Mike had always dreamed of being a youth pastor, a calling he had received at the age of 15 during youth camp. But because of his past, he believed it would be impossible. So he took a degree in Christian education from Biola University and applied for his teaching credentials. However, because he had a sexual arrest on his record—he was booked for prostitution in 1987—his application for a teaching license was denied. 

Again, Mike found himself frustrated with the Lord because He had been given a passion for youth. Yet, there seemed to be no way to fulfill it. In the meantime, he consoled himself with Angie, with whom he had fallen in love. 

By now, Mike was on staff of the reparative therapy ministry, and was in the process of moving with the ministry to Memphis, Tennessee from Northern California. But there was one important thing he needed to do before setting out for Memphis. On December 4, 1994, Mike married “the most beautiful woman on earth.” 

As Mike and Angie were beginning to settle down into their new life in Tennessee, Mike felt increasingly restless with his work at the parachurch ministry. Yes, he was bringing men and women out of homosexuality—some from all over the world—but the passion for youth was still there. That year, during an anniversary celebration at Central Church, Tony Campolo spoke a word that troubled his soul for weeks. 

“God’s call is irrevocable.” 

Mike thought, What does that mean for me? I live in the South, used to be gay and a prostitute, and I want to work with youth, but how? 

Two weeks later, the youth pastor position at his church opened up and Mike decided to apply. He gave his testimony to the pastor, then the parents and students, then the deacons and elders, the “pianist” . . . anyone at the church who cared to listen. Nine months later, a lifelong dream came true: Mike officially became a youth pastor! He and Angie thrived in their God-given callings; they loved the kids and the kids and their parents adored them. Through it all, the Lord showed Mike that there are still churches that believe in the complete, life-changing power of Jesus Christ. 

Mike served in that position for almost three years, but in May of 1998, he got a phone call from an old friend who now worked for Focus on the Family. John Paulk encouraged him to apply for a position in Focus’ new gender identity outreach. Mike politely said no. John offered it two more times. And two more times Mike turned it down. Having been out of the Lord’s will so long, he couldn’t bear the thought of leaving that secure place he’d spent his whole life trying to find. 

But God had other ideas. One morning at 4:30 a.m., Mike was sleeplessly skimming a book entitled Spiritual Leadership, when the Lord spoke saying, “I want to sound the note through you.” He reminded Mike of the Jeremiah verse and His desire to use him as His spokesman. That was all Mike needed to hear. 

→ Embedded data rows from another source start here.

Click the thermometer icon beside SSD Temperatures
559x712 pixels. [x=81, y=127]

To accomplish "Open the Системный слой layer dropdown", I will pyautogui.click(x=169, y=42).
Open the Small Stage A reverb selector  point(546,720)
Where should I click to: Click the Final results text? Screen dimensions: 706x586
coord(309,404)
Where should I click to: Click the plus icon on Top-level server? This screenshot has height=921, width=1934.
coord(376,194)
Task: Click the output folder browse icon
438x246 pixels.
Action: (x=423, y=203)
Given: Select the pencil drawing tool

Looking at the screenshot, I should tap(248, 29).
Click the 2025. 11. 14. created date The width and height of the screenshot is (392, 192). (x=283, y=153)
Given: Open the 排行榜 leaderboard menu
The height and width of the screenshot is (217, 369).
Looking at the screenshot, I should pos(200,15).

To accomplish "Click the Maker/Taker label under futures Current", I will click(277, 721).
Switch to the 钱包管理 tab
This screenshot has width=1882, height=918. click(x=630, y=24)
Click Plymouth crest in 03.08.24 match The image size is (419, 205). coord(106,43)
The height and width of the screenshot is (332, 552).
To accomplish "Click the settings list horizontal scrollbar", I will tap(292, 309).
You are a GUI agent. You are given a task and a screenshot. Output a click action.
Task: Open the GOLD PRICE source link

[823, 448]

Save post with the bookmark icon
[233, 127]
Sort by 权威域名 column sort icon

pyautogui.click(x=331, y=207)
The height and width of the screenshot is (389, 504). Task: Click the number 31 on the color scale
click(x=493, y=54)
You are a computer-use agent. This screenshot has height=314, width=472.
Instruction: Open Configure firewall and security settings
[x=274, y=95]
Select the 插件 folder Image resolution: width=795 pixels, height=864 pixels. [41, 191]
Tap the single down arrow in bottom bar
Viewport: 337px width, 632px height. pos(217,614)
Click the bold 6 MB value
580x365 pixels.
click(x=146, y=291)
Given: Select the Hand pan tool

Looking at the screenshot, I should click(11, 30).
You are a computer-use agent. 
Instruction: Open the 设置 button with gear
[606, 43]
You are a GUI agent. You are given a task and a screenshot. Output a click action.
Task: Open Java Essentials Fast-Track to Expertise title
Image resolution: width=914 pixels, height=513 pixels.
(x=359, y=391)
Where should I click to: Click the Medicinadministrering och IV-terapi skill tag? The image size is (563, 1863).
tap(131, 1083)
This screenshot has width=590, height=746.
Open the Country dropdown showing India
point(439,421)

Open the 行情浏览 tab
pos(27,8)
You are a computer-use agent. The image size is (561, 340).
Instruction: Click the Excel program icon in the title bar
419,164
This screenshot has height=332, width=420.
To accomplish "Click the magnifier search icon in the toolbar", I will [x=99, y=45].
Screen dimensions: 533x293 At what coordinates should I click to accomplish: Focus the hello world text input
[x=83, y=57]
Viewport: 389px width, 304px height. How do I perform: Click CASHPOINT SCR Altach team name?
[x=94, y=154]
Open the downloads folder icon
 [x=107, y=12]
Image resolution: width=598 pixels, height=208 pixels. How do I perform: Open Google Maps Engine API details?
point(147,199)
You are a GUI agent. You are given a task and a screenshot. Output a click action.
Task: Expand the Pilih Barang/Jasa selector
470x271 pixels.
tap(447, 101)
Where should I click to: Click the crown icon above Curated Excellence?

He and Angie began the job at Focus in October of 1998. Instead of just ministering to kids at his church, Mike now speaks to youth all over the country . . . and enjoys a fulfillment in life he never expected to have. He is living proof that homosexuality is not inborn, but God’s ability to change hearts, is. 

The homosexual community—stubborn holdouts in the “once gay always gay” debate—does have its surprising admirers of the Love Won Out message. They come to Mike and John Paulk quietly and unceremoniously, much like Nicodemus approached Jesus. One recent remark is typical: 

“I just want to let you know I hated you. I hated Focus on the Family before I came. When I heard the message that I heard, I now believe change from homosexuality is possible, and I actually hope to be working with you someday at Focus on the Family.” 

Responses like that make the death threats tolerable. Those who leave names and phone numbers get a return call from Mike and an invitation to talk. He tells them, “Come and hear our message. Because it’ll tell you that what your gay friends and the gay media are telling you, is so far from what our message really is.” “I’m secure in who I am. I’m not going back. I was there for 12 years. I know what it has to offer me. And what I have now, I wouldn’t trade for the world.” 

P.S. Christmas came early last year for Mike and Angie. Son Bennett Michael arrived Dec. 15, 1999, an “exclamation point” in a full-circle story from wounded son to warring father of many spiritual children.